Pills, Bricks, and Spies: a Synthetic Biology Story of the Microbiome
Date/Time
Date(s) - Wednesday, September 19, 2018
7:00 pm - 9:00 pm
Location
Biotech Without Borders
Categories No Categories
A free talk by Dr. Harris Wang
The microbiome is the collection of microbes that live all around us, from the air we breathe, to the food we eat, and the bed we sleep. These bugs are our friends when they are good and our enemies when they are bad. This talk is about an ongoing story to teach good microbes new tricks using synthetic biology. You will hear about new ways we are engineering microbes in your gut to improve health and treat diseases, how we are turning soil microbes into “living bricks” to make houses that are alive, and how we teach simple bugs to become sophisticated spies to go and listen in places that we cannot reach. Learn about synthetic biology, the microbiome, and cutting-edge biotechnologies that can change the world!

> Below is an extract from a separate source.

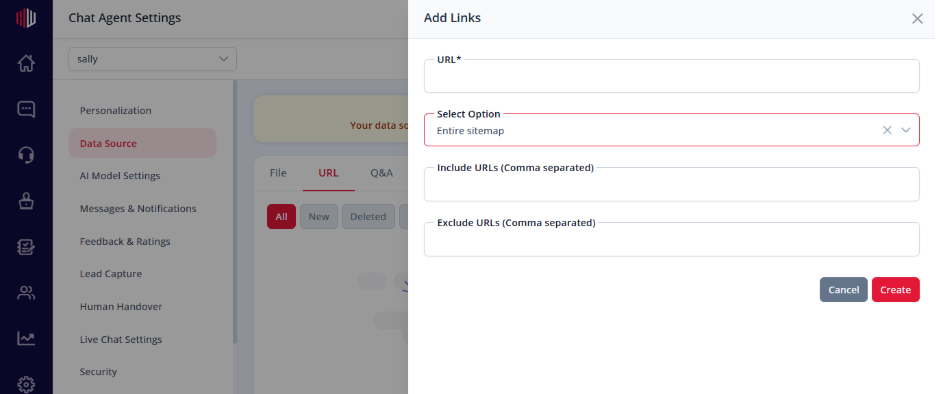Open the bot agent icon in sidebar
The image size is (936, 394).
26,201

Harris Wang is an Assistant Professor at Columbia University jointly appointed in the Department of Systems Biology and the Department of Pathology and Cell Biology. Dr. Wang received his B.S. degrees in Mathematics and Physics from MIT and his Ph.D. in Biophysics from Harvard University. His research group develops enabling genomic technologies to characterize the mammalian gut microbiome and to engineer these microbes with the capacity to monitor and improve human health. His work has been published in numerous high impact journals including Nature and Science. Dr. Wang is an Investigator of the Burroughs Wellcome Fund and the recipient of numerous awards, including the NIH Director’s Early Independence Award, NSF CAREER, Sloan Research Fellowship, ONR Young Investigator, and was named in Forbes’ 30 Under 30 in Science. In early 2017, Dr. Wang received the Presidential Early Career Award for Scientists and Engineers (PECASE) from President Obama, which is “the highest honor bestowed by the United States Government on science and engineering professionals in the early stages of their independent research careers.”